Solar charging a digital camera battery with no USB or in-body charging?

I have a digital camera (Panasonic DMC-LX3) that I’d like to take on an upcoming camping trip and I thought solar would be the best way to give it juice.

Unfortunately, its battery can only be charged with an external plug-in wall charger.

My research suggests that consumer solar chargers require special adapter tips or USB connectivity, neither of which will work for this camera. I’m unfamiliar with solar tech and electricity in general… are there any other options?

The only thing I can think of is getting a solar panel that outputs in 12v and hooking it up to a third-party car charger for this battery somehow. What kind of outlets do 12v solar chargers typically use? Would I have to splice any cables or get special adapters, and if so, would this be dangerous and/or electrically inefficient?

Or would a total newbie like me be able to DIY something from Radioshack to give it better charging performance?

If it matters, the batteries say they are 3.7v, 1100 mAh.

Thanks in advance for any help!

Get one ofthese: .

And one of these.

(I can’t speak to the quality of either, but they have the right plugs, and were the first I found on a quick google search for “12v solar charger” and “car charger panasonic dmc-lx3”.

The solar panel has an adapter with it for a cigarette lighter plug, and the battery charger has (among other included options) bare leads. Buy a female “cigarette lighter plug” from Radio Shack, and connect. Take a minute to check that the positive (+) and negative (-) connections are correct. Shouldn’t be hard, even for someone with no experience at all. 12v solar output isn’t dangerous in the least, even if the work is done in full sunlight.

I don’t know how long it’d take to charge though. It might just be easier to buy a few extra batteries, charge them up, and toss them in your pack.

As noble as it may be to seek a solar alternative, why not just buy a couple of extra batteries and/or an appropriate car charger?

That also looks like a nice P&S camera, BTW.

Thanks, butler1850. Electrically, do all those connections and conversions affect the charging output in any significant manner? And mathematically, is it possible to calculate how long it’d take to charge a battery given 8 hours / day of sunlight?

It’s going to be a 5-month trip. I won’t have access to a car and after 5 months, even initially fully-charged batteries would’ve lost a lot of their charge.

ETA: postcards, yeah, I like it a lot! One of the few “prosumer” wide-angle compact cams out there. The noise correction is a bit annoying, but a worthwhile tradeoff for everything else the baby does. I sold my SLR setup for this and haven’t regretted it yet.

Oi, I can’t believe I left out my original (and most important) question: Are there consumer-grade solar panels that output power through regular electrical sockets (so I can plug any AC adapter in)?

No. Any panel will be outputting 12VDC, while the AC adapter wants 90-230 VAC.

I doubt the linked panel above will do the job. At 2W, it’s only about 160mA which I doubt is enough to operate the 12V charger. And every time a cloud comes past will drop the output.

It depends on how you’re getting to the campsite as whether there is a viable solution.
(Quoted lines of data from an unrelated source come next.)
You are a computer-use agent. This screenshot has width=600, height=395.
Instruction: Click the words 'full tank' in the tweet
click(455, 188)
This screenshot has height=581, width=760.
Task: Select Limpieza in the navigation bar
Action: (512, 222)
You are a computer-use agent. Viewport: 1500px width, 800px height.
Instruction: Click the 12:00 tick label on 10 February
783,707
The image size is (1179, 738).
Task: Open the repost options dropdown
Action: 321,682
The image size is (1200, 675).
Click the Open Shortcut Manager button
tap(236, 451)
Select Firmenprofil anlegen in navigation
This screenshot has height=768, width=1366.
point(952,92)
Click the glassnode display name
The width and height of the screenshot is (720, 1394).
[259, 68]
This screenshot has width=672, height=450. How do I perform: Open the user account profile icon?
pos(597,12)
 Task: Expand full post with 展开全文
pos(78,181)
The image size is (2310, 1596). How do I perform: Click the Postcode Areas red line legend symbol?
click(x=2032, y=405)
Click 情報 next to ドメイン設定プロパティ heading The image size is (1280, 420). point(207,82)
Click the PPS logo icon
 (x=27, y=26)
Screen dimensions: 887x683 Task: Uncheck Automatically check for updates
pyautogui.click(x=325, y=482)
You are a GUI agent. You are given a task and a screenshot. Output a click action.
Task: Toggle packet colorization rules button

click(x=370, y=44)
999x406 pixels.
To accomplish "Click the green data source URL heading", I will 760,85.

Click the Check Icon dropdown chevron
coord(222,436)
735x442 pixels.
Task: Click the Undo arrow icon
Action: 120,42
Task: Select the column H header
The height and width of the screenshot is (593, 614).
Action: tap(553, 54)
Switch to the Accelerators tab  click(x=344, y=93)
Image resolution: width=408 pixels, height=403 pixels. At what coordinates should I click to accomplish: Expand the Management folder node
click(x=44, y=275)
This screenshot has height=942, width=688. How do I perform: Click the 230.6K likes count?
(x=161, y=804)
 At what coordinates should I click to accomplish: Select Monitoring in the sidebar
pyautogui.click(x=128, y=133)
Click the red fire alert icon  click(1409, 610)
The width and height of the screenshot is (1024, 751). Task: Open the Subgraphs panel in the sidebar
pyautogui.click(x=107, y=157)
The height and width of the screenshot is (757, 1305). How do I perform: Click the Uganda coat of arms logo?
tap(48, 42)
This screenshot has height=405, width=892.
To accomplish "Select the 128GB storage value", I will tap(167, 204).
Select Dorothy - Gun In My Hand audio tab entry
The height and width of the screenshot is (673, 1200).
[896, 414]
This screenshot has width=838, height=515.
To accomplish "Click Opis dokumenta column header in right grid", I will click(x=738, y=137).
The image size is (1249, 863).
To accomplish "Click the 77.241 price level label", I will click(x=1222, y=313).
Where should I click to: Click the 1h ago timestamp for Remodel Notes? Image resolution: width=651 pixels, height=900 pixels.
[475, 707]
I only way I can think of requires a bigger panel of say 5W, and a small gelcell battery, say 7A/hr. Panel charges battery at a low rate over a few days and once or twice a week you use the gelcell to charge the camera taking it’s usual 90 minutes or so.

This setup will allow other small devices to be charged. If they only have mains chargers, a very small inverter could be used to provide mains voltage at very low current which could allow an electric razor to be run or charged for example. It could manage to recharge a laptop I think but for better efficiency I’d use a DC/DC converter for that. But that would flatten the gelcell and it’d take at least 25 hours of sunshine to recharge it. You could use the gelcell to power some LEDs for the tent/cabin if you made up a wiring harness before you left (or use rechargeable AAs etc to power the LEDs and a 12V recharger off the gelcell to recharge the AAs).

But the above set up is bulky and weighs a fair bit. If you’re being transported in, it wouldn’t matter, and you could go with a bigger panel and/or gelcell.

Whatever you do, test run it a home for a couple of weeks, make sure there’s fuses in all the output leads, take lots of spare fuses, and a small multimeter.

dynamitedave makes a good point about charging capacity (current). It will take a while (for that particular unit) to charge fully. I didn’t realize that your trip was that long. If you’re going to be using the batteries fairly quickly, you’ll certainly need a much bigger solar panel. If you are working from a “base camp”, and can leave this in the sun whenever the weather allows, and have a few batteries, (one in the camera, one charging, probably one in reserve), you might be ok.

You could go with a 20W Panel for not a lot more, though you’d still need to get the female cigarette plug.